取り組む課題 - 下にあるプロムスの演奏会についての文章を、一字も変えずに全文打ち直してください。

原文抜粋 -

_ _ _

2011プロムス・43
3日連続プロムス体験の最後は、私が最も楽しみにしていたコンサートです。以下のもの。
≪8月16日(火)、プロムス43≫
コープランド/市民のためのファンファーレ
バックス/交響曲第2番
~休憩~
バーバー/弦楽のためのアダージョ
バルトーク/ピアノ協奏曲第2番
~休憩~
プロコフィエフ/交響曲第4番(1947年改訂版)
ロイヤル・フィルハーモニー管弦楽団
指揮/アンドリュー・リットン Andrew Litton
ピアノ/ユジャ・ワン Yuja Wang
コンサートマスター/クリオ・グールド Clio Gould
これはタイプミスでも何でもなく、休憩が2度も挟まれる拡大版コンサートです。開演は午後7時、終演予定は午後10時10分。
このプログラムを見て即座に隠れテーマが見つかる人は、余程のクラシック音楽通でしょうね。少なくとも私は、プロムスのホームページで当演奏会の案内を見るまでは気が付きませんでした。
その共通点とは、今回取り上げられる5人の作曲は全てボストン交響楽団の指揮者セルゲイ・クーセヴィツキーと深い関係があった、ということ。

_ _ _

提供資料 -
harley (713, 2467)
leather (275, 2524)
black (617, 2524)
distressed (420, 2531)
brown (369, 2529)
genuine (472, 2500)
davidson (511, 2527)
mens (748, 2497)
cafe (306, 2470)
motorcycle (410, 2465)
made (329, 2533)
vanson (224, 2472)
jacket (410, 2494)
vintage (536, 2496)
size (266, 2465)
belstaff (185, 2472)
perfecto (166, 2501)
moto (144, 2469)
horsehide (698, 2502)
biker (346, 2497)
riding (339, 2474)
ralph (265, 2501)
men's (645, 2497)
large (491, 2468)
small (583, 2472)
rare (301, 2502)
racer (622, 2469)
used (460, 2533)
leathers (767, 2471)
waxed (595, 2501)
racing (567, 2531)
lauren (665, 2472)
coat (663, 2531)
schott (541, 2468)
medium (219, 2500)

_ _ _

課題の解答 -
2011プロムス・43
3日連続プロムス体験の最後は、私が最も楽しみにしていたコンサートです。以下のもの。
≪8月16日(火)、プロムス43≫
コープランド/市民のためのファンファーレ
バックス/交響曲第2番
~休憩~
バーバー/弦楽のためのアダージョ
バルトーク/ピアノ協奏曲第2番
~休憩~
プロコフィエフ/交響曲第4番(1947年改訂版)
ロイヤル・フィルハーモニー管弦楽団
指揮/アンドリュー・リットン Andrew Litton
ピアノ/ユジャ・ワン Yuja Wang
コンサートマスター/クリオ・グールド Clio Gould
これはタイプミスでも何でもなく、休憩が2度も挟まれる拡大版コンサートです。開演は午後7時、終演予定は午後10時10分。
このプログラムを見て即座に隠れテーマが見つかる人は、余程のクラシック音楽通でしょうね。少なくとも私は、プロムスのホームページで当演奏会の案内を見るまでは気が付きませんでした。
その共通点とは、今回取り上げられる5人の作曲は全てボストン交響楽団の指揮者セルゲイ・クーセヴィツキーと深い関係があった、ということ。